イラクで英軍兵士の死亡が急増したことから、軍高官が派遣の決定の見直しに入ったとの報道に対し、同省高官が「引き続き検討中」だと述べた。
これに先だって、英大衆紙サン(The Sun)は、武装勢力がヘンリー王子を誘拐または殺害する可能性があり、他の英軍兵士にも危険が及ぶとして、王子がイラク南部への派遣計画から外されるかもしれないと伝えていた。

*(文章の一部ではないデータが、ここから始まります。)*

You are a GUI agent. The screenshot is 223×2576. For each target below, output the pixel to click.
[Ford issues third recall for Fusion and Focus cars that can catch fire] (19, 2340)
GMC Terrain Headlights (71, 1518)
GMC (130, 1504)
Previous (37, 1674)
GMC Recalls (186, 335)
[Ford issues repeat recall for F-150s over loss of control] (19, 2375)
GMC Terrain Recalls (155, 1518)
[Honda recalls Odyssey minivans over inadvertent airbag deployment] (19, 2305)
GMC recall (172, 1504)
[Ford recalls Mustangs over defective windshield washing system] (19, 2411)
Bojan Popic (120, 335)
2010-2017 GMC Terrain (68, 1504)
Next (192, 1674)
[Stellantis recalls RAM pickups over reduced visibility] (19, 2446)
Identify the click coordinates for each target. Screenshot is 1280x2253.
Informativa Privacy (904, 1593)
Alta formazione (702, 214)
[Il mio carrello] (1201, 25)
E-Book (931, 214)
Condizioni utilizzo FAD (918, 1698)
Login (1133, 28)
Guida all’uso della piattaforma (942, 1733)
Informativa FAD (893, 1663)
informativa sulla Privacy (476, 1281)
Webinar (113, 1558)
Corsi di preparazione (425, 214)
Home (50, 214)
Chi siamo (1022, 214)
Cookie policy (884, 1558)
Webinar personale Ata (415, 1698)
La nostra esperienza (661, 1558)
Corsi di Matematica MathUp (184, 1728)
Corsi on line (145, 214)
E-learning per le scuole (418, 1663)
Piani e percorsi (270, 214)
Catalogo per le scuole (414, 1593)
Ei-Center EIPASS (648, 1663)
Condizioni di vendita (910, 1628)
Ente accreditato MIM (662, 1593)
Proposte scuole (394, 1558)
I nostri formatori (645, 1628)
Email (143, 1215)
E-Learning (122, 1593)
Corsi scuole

ヘンリー王子は、部下が戦うのを座って眺めているような士官になるために訓練を受けたのでは決してないと宣言しており、そのような決定に対しては激怒すると予想される。ただし、イラク派遣の希望が叶えられなかった場合、王子が退役するのではないかとの指摘について、王子の友人らは「考えられない」との見方を示した。
王位継承権第3位のヘンリー王子は、ウェールズ少尉(Cornet Wales)の名で近衛騎兵第二連隊「ブルーズ・アンド・ロイヤルズ(Blues and Royals)」に所属している。指揮下には兵士11人とシミター装甲偵察車4台を持つ。